🤖 AI Summary
Visual Information Manipulation (VIM) attacks in augmented reality (AR) covertly alter the semantic interpretation of real-world scenes via malicious virtual content, leading to user misperception and erroneous decision-making.
Method: This paper proposes VIM-Sense, the first multimodal semantic reasoning framework specifically designed for AR-VIM detection. It introduces a novel AR-VIM taxonomy and benchmark dataset, systematically defining three attack types: information replacement, confusion, and erroneous addition. VIM-Sense integrates vision-language models (VLMs) for cross-modal semantic understanding with optical character recognition (OCR)-based fine-grained text analysis to enable end-to-end detection.

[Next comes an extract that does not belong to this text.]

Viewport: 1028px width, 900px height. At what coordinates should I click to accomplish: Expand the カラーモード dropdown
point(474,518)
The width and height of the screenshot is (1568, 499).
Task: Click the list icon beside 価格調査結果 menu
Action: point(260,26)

Contribution/Results: Evaluated on the AR-VIM dataset, VIM-Sense achieves 88.94% accuracy—significantly outperforming unimodal baselines. It processes video at an average latency of 7.07 seconds (7.17 seconds on mobile devices), demonstrating both high accuracy and practical deployability.
📝 Abstract
The virtual content in augmented reality (AR) can introduce misleading or harmful information, leading to semantic misunderstandings or user errors. In this work, we focus on visual information manipulation (VIM) attacks in AR where virtual content changes the meaning of real-world scenes in subtle but impactful ways. We introduce a taxonomy that categorizes these attacks into three formats: character, phrase, and pattern manipulation, and three purposes: information replacement, information obfuscation, and extra wrong information. Based on the taxonomy, we construct a dataset, AR-VIM. It consists of 452 raw-AR video pairs spanning 202 different scenes, each simulating a real-world AR scenario. To detect such attacks, we propose a multimodal semantic reasoning framework, VIM-Sense. It combines the language and visual understanding capabilities of vision-language models (VLMs) with optical character recognition (OCR)-based textual analysis. VIM-Sense achieves an attack detection accuracy of 88.94% on AR-VIM, consistently outperforming vision-only and text-only baselines. The system reaches an average attack detection latency of 7.07 seconds in a simulated video processing framework and 7.17 seconds in a real-world evaluation conducted on a mobile Android AR application.